[[ EXERCISE INPUTS open ]]

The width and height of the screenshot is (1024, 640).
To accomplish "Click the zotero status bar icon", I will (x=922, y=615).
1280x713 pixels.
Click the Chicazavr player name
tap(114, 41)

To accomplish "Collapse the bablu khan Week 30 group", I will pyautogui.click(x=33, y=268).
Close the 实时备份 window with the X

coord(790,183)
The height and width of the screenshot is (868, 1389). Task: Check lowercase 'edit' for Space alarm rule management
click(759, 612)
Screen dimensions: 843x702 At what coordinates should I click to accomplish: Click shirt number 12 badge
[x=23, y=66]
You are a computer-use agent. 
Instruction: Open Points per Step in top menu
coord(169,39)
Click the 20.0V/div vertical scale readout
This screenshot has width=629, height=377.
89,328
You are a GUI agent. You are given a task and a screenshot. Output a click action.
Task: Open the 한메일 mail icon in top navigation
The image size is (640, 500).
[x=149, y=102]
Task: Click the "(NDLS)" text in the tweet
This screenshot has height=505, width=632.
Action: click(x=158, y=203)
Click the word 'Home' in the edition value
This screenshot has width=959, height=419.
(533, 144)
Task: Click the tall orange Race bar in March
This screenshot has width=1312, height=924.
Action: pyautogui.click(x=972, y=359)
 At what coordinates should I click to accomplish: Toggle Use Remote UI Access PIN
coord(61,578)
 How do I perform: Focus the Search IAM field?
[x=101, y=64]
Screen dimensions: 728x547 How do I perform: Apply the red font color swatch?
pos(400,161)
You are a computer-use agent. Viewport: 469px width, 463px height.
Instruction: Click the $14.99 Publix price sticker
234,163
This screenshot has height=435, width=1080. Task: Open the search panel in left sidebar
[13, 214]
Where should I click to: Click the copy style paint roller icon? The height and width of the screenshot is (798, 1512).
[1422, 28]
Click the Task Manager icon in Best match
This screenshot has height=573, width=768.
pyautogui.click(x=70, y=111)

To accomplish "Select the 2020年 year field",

[[ EXERCISE INPUTS closed ]]

▶ [WORK REQUEST]
Please transcribe the listing in full. Keep each line exact.

▶ [EXERCISE OUTPUT]
The width and height of the screenshot is (1024, 640).
To accomplish "Click the zotero status bar icon", I will (x=922, y=615).
1280x713 pixels.
Click the Chicazavr player name
tap(114, 41)

To accomplish "Collapse the bablu khan Week 30 group", I will pyautogui.click(x=33, y=268).
Close the 实时备份 window with the X

coord(790,183)
The height and width of the screenshot is (868, 1389). Task: Check lowercase 'edit' for Space alarm rule management
click(759, 612)
Screen dimensions: 843x702 At what coordinates should I click to accomplish: Click shirt number 12 badge
[x=23, y=66]
You are a computer-use agent. 
Instruction: Open Points per Step in top menu
coord(169,39)
Click the 20.0V/div vertical scale readout
This screenshot has width=629, height=377.
89,328
You are a GUI agent. You are given a task and a screenshot. Output a click action.
Task: Open the 한메일 mail icon in top navigation
The image size is (640, 500).
[x=149, y=102]
Task: Click the "(NDLS)" text in the tweet
This screenshot has height=505, width=632.
Action: click(x=158, y=203)
Click the word 'Home' in the edition value
This screenshot has width=959, height=419.
(533, 144)
Task: Click the tall orange Race bar in March
This screenshot has width=1312, height=924.
Action: pyautogui.click(x=972, y=359)
 At what coordinates should I click to accomplish: Toggle Use Remote UI Access PIN
coord(61,578)
 How do I perform: Focus the Search IAM field?
[x=101, y=64]
Screen dimensions: 728x547 How do I perform: Apply the red font color swatch?
pos(400,161)
You are a computer-use agent. Viewport: 469px width, 463px height.
Instruction: Click the $14.99 Publix price sticker
234,163
This screenshot has height=435, width=1080. Task: Open the search panel in left sidebar
[13, 214]
Where should I click to: Click the copy style paint roller icon? The height and width of the screenshot is (798, 1512).
[1422, 28]
Click the Task Manager icon in Best match
This screenshot has height=573, width=768.
pyautogui.click(x=70, y=111)

To accomplish "Select the 2020年 year field",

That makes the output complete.